# A surge of Special Forces for Afghanistan likely



## Ravage (Dec 30, 2008)

http://news.yahoo.com/s/csm/20081223/ts_csm/asoftsurge

Washington – The Pentagon is likely to send up to 20 Special Forces teams to Afghanistan this spring, part of a new long-term strategy to boost the Afghan security forces' ability to counter the insurgency there themselves.

The "surge" of elite Special Forces units would represent a multiyear effort aimed at strengthening the Afghan National Army and police units that the US sees as key to building up Afghanistan's security independence, say defense officials who asked to remain anonymous because the controversial decision has not yet been announced. The US already plans to send thousands of additional conventional forces to Afghanistan sometime next year. But it is hamstrung by limited availability since so many of those forces are still in Iraq.

The deployment of the Green Berets, the independent, multifaceted force skilled at training indigenous forces, could fill critical gaps in Afghanistan almost immediately, defense officials say.

There are currently about 31,000 US troops in Afghanistan. Adm. Mike Mullen, chairman of the Joint Chiefs of Staff, said this weekend on a trip to Afghanistan that as many as 30,000 additional American troops could be deployed there within the next year or so.

On Monday, the Pentagon formally announced that about 2,800 members of the 82nd Combat Aviation Brigade of the 82nd Airborne Division will be sent to Afghanistan this spring as part of the conventional forces deployed there. Once he assumes office, Barack Obama is expected to receive recommendations about how fast a drawdown can occur in Iraq – and how many forces can be sent to Afghanistan.

The deployment of the additional Green Berets has not yet been approved, but a senior defense official indicated it was very likely and would be finalized next month.

The deployment would be relatively small, probably only a few hundred individuals at first. Ultimately, other special operations forces, such as marines from Special Operations Command, Air Force special operators, and Navy Seals could be deployed under the plan.

The initial deployment of the Green Berets would expand the size of the Special Forces contingent there by 30 or 40 percent, defense officials say, and represent a significant new commitment to developing and expanding Afghan security forces.

*Criticism over plan*
However, the proposal is controversial. The plan is being pushed by Lt. Gen. Doug Lute, the so-called war czar under President Bush, who is poised to release a set of recommendations for how to reverse the deteriorating security situation in Afghanistan in coming days. Defense officials say General Lute believes the deployment of the Green Berets could go a long way toward making up for a significant shortfall in the number of troops needed in the region.

Yet many within the tightly knit Special Forces community say the Special Forces teams already in use in Afghanistan should be employed far more effectively before any new teams, which number about a dozen men each, are deployed.

▶ [Material]:
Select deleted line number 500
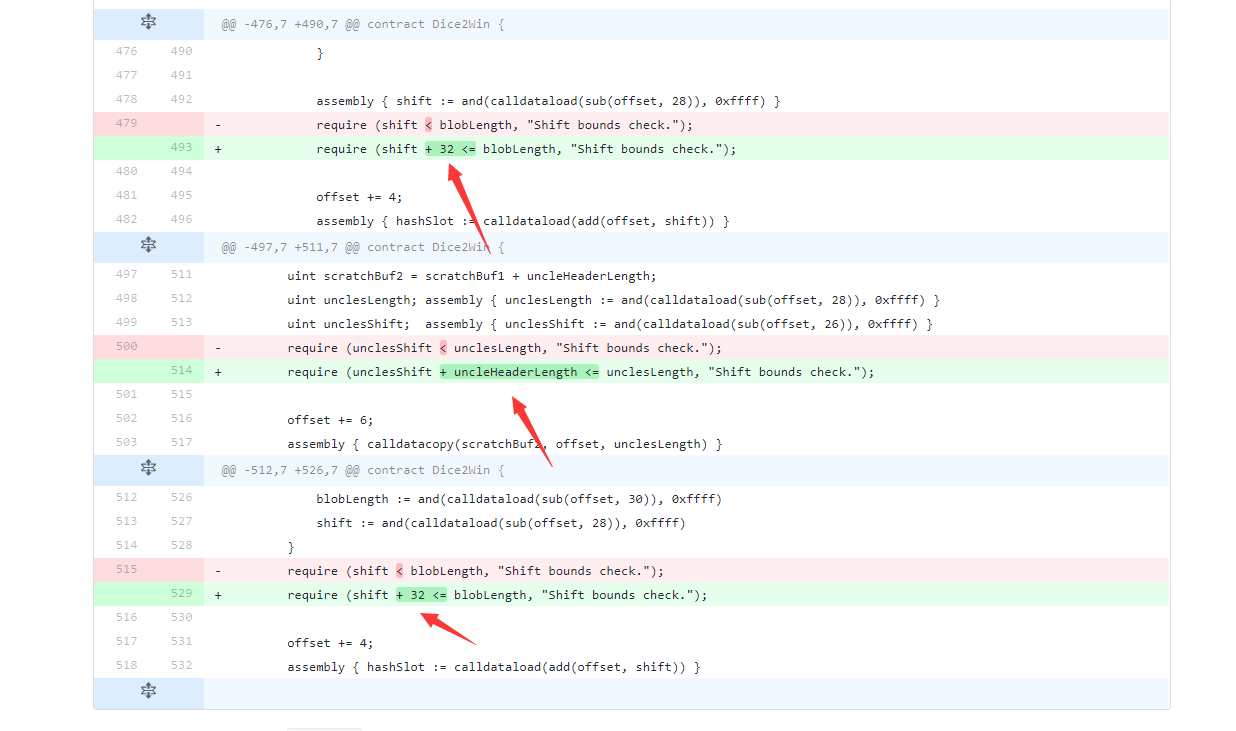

--

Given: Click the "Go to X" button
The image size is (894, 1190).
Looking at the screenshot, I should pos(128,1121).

▶ [Problems and tasks]:
A) Answer these questions about the article on Special Forces for Afghanistan, one per line:
(i) About how many US troops are currently in Afghanistan?
(ii) About how many members of the 82nd Combat Aviation Brigade will be sent to Afghanistan this spring?
(iii) About how many men does each new Special Forces team number?
B) Write out the stretch of the article on Special Forces for Afghanistan from "The deployment of the additional" through "finalized next month.", switching "next month" to "in February".
C) Rewrite the paragraph of the article on Special Forces for Afghanistan that begins "The "surge" of elite Special Forces units" in shorter form, keeping its main facts.

▶ [Task-by-task outputs]:
A)
(i) About 31,000
(ii) About 2,800
(iii) About a dozen

B)
The deployment of the additional Green Berets has not yet been approved, but a senior defense official indicated it was very likely and would be finalized in February.

C) Defense officials say the Special Forces surge would be a multiyear effort to strengthen the Afghan National Army and police, which the US sees as key to Afghanistan's security independence. The officials asked to remain anonymous because the controversial decision has not been announced. The US already plans to send thousands more conventional troops next year, but availability is limited because so many of them are still in Iraq.